Oct. 31, 2014 1:09 P.M. (Updated: Nov. 1, 2014 10:40 P.M.)
JERUSALEM (Ma'an) -- Around 300 Palestinians took part in the funeral of Mutaz Hijazi, 32, late Thursday, despite an Israeli court order that mandated that only 45 would be allowed to participate.

The high participation in the nighttime funeral, held after Israeli forces returned his body after allegedly confiscating it from an ambulance the day before, reflected widespread anger in the neighborhood of al-Thawri in Silwan where Hijazi lived.

Hijazi was killed early Thursday by Israeli forces who said he was a suspect in the shooting of right-wing Jewish activist Yehuda Glick.

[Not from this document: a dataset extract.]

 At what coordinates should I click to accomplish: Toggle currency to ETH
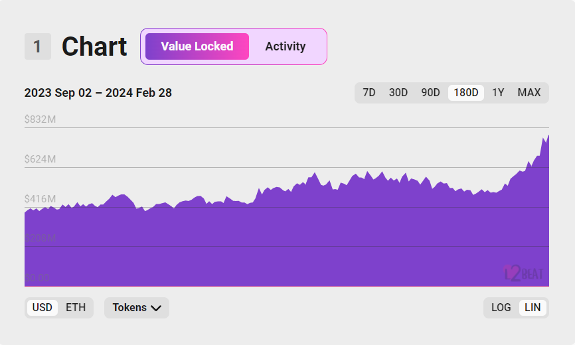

But the killing during what was presumably an arrest raid has raised tensions across Jerusalem and outraged many Palestinians, many of whom saw it as an extrajudicial killing.

Hijazi's mother told Ma'an that she last saw her son Wednesday afternoon before he went to work and that she was in the nearby city of al-Eizariya when she heard the news that the al-Thawri neighborhood where they lived had been shut by police.

"I walked all the way from Damascus Gate until I was home," she said. "I saw Israeli forces surrounding our house and we did not know any information about Mutaz until he was taken in the Red Crescent ambulance."

"We entered the house and saw that it was ravaged inside and that there was a strong smell of smoke. I did not know what happened but apparently Mutaz fled to the rooftop to hide and they (Israeli forces) chased and killed him."

Hijazi's mother added that her son was detained when he was 17 years old for "participating in intifada activities" and that he was first sentenced to six years and held in solitary confinement before his detentions was renewed for another three years, and then another two. “

"He spent 10 years in solitary confinement," she added.

"Why did not they detain and interrogate him? Why did they deliberately shoot and leave him to bleed to death?"

Hijazi's sister Shaymaa said she was across the street at their older brother's house when the incident occurred.

"I did not know what was happening at our house. We thought it was a detention raid in the neighborhood and then we suddenly heard heavy fire."

Shaymaa added that she knew her brother had been killed when she heard him shouting "Allah Akbar."

Relative Umm Suhaib Hijazi said that Israeli forces fired rubber-coated steel bullets at locals when they attempted to "check what was going on with Mutaz."

She said Hijazi's father, uncle and brother were briefly detained to identify Mutaz’s body.

Another witness, Khalid Ghaith, said he did not hear soldiers calling Hijazi to turn himself in or surrender, and that he only heard heavy fire for four to six minutes.